■ **Stored data entries**

···

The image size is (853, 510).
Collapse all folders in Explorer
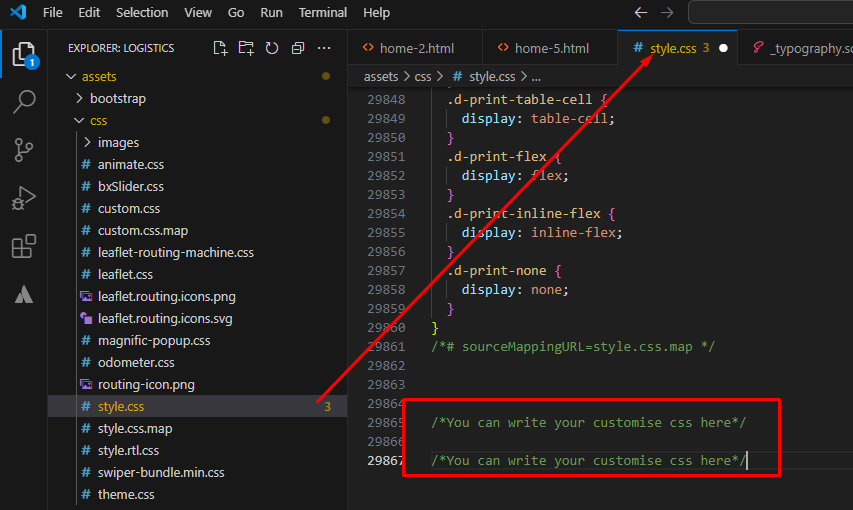298,48
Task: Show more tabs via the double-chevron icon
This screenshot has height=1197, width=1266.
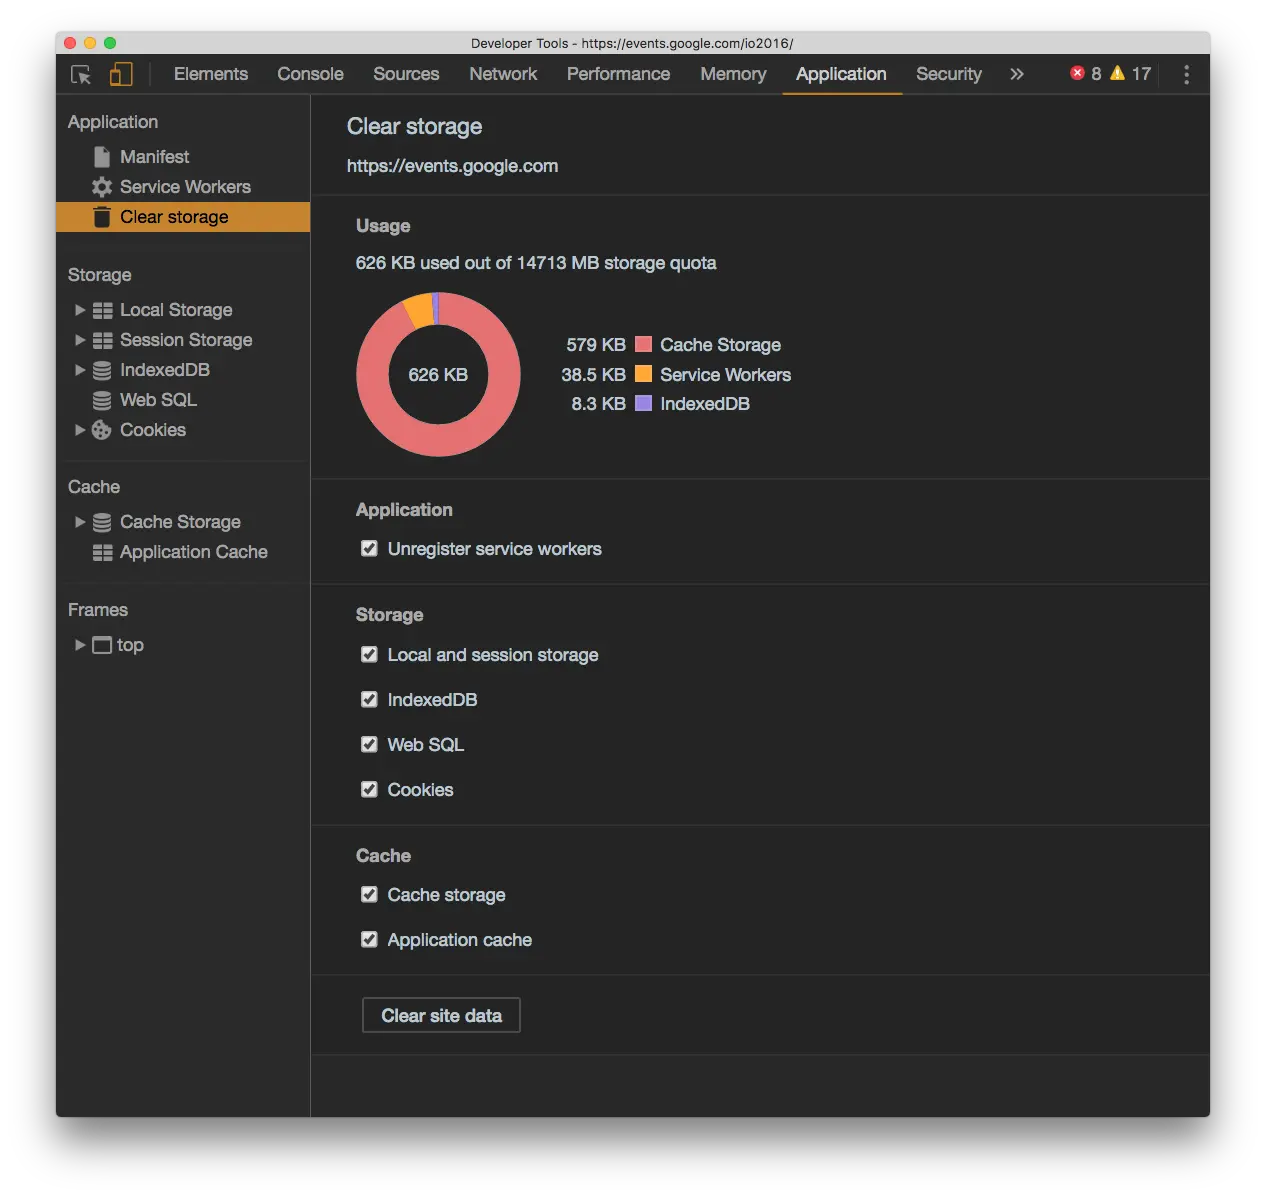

···

■ **ACTIVITY**
Without including any picture, print all of the entries above exactly.

■ **ANSWER TO THE PROBLEM**
The image size is (853, 510).
Collapse all folders in Explorer
298,48
Task: Show more tabs via the double-chevron icon
This screenshot has height=1197, width=1266.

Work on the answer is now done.